The next dataset contains yearly counts for Hepatitis A, measles, mumps, pertussis, polio, rubella, and smallpox for US states. Original data courtesy of Tycho Project.
Focus on polio
filter out Alaska and Hawaii
mutate the rate of polio by taking the count/(population10,00052)/weeks_reporting
draw a vertical line for 1955, which is when the first polio vaccination was availabe in the United States
library(RColorBrewer)
data("us_contagious_diseases")
the_disease <- "Polio"
us_contagious_diseases %>%
filter(!state%in%c("Hawaii","Alaska") & disease == the_disease) %>%
mutate(rate = count / population * 10000 * 52 / weeks_reporting) %>%
mutate(state = reorder(state, rate)) %>%
ggplot(aes(year, state, fill = rate)) +
geom_tile(color = "grey50") +
scale_x_continuous(expand=c(0,0)) +
scale_fill_gradientn(colors = brewer.pal(9, "RdPu"), trans = "sqrt") +
geom_vline(xintercept=1955, col = "blue") +
theme_minimal() + theme(panel.grid = element_blank()) +
ggtitle("Yearly Counts for Polio in the United States") +
ylab("State") +
xlab("Year")
I used the “us_contagious_diseases” data set from the DS Labs datasets.

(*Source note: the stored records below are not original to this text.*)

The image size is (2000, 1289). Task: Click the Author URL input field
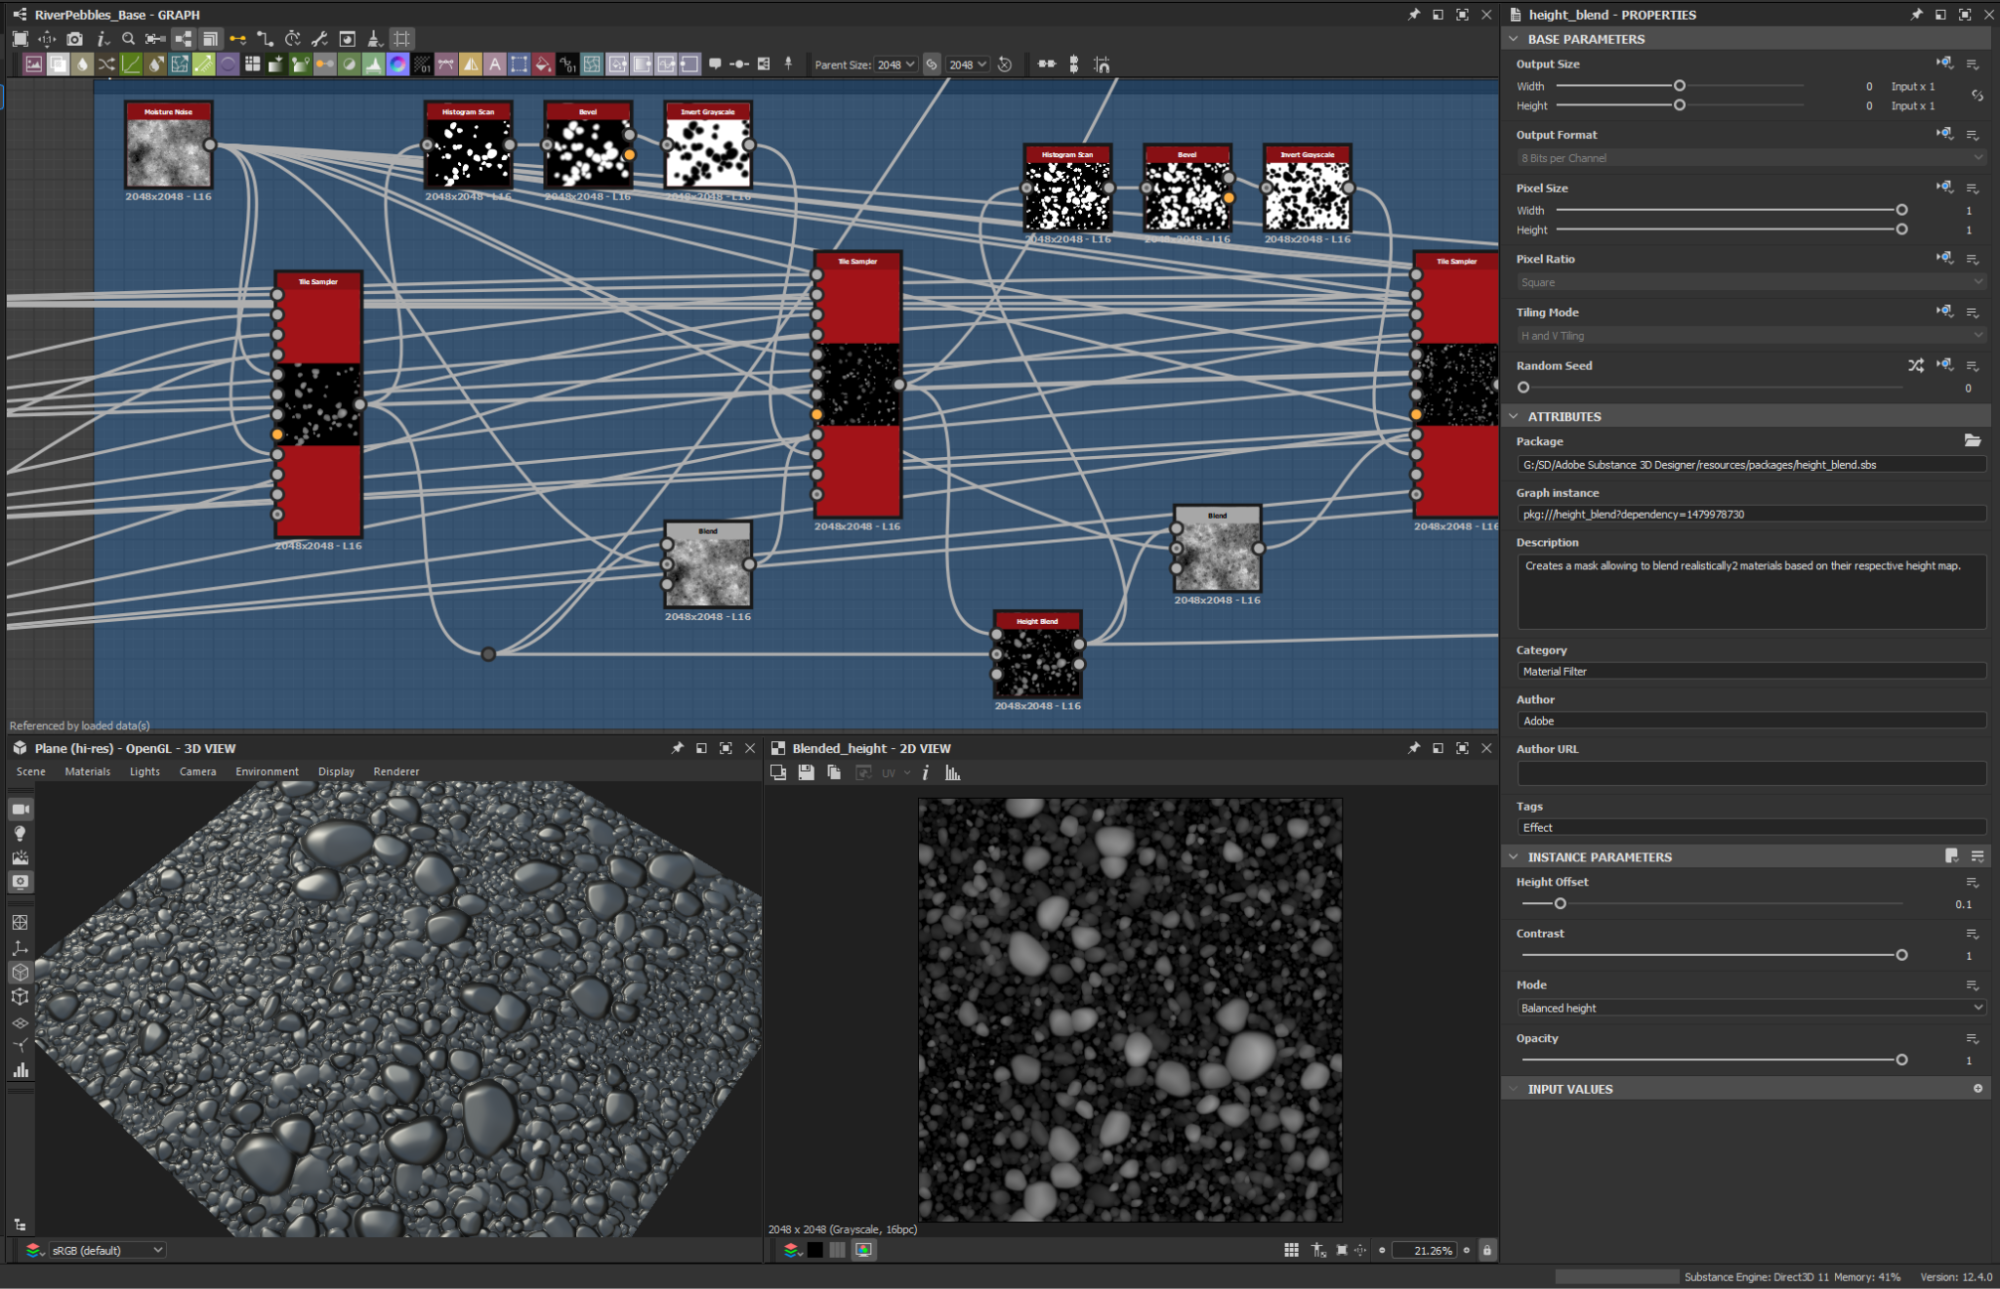(1750, 773)
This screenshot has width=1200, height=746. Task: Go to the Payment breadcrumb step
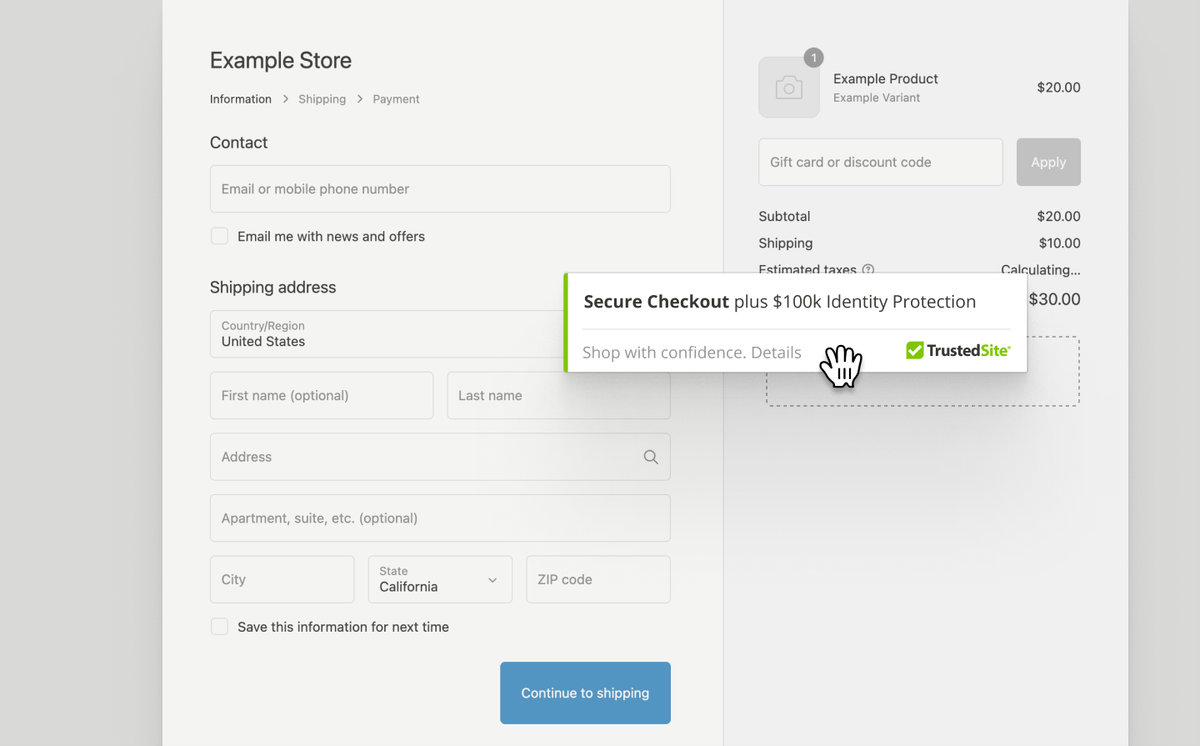pyautogui.click(x=396, y=99)
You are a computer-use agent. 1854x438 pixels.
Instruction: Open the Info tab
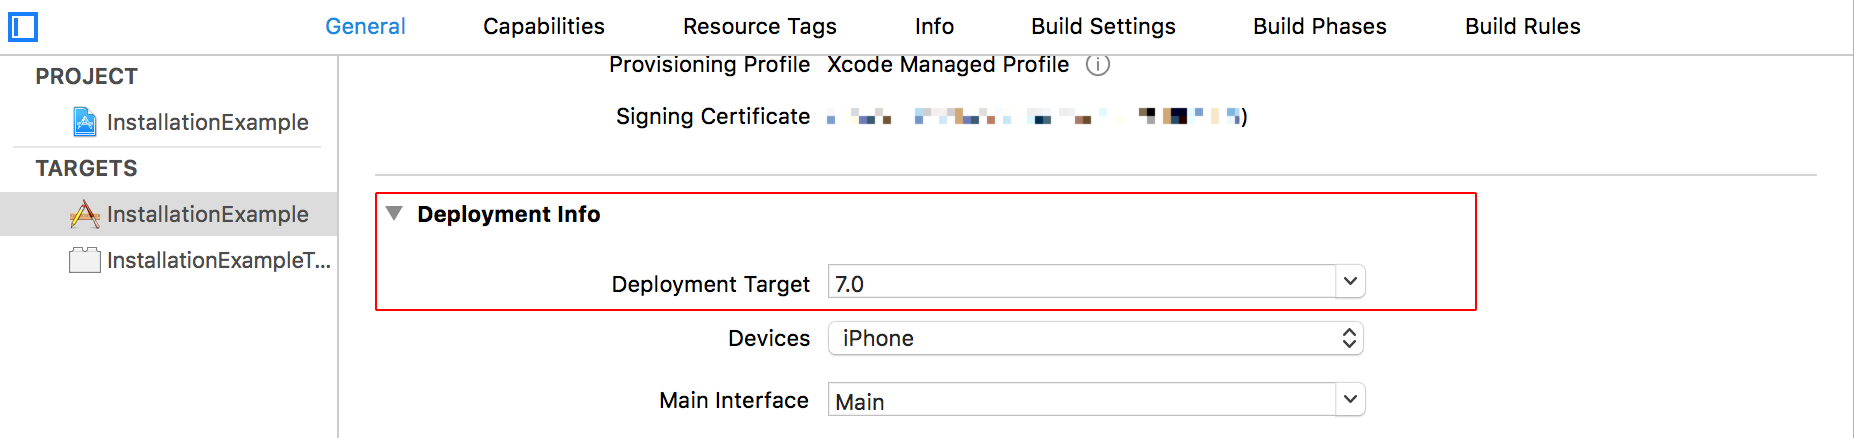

This dataset contains yearly counts for Hepatitis A, measles, mumps, pertussis, polio, rubella, and smallpox for US states. I created a heat map and decided to focus on the polio disease. Vaccinations became available for the polio vaccine in the United States in 1955. As a result, you will see a “blue” line representing this year in the heatmap. The heatmap shows a rise in the rate of polio across the United States from about 1949 - 1956. Prior to that States had isolated spikes in cases with no consistent pattern. After 1956, there is a significant decline in polio cases across all States.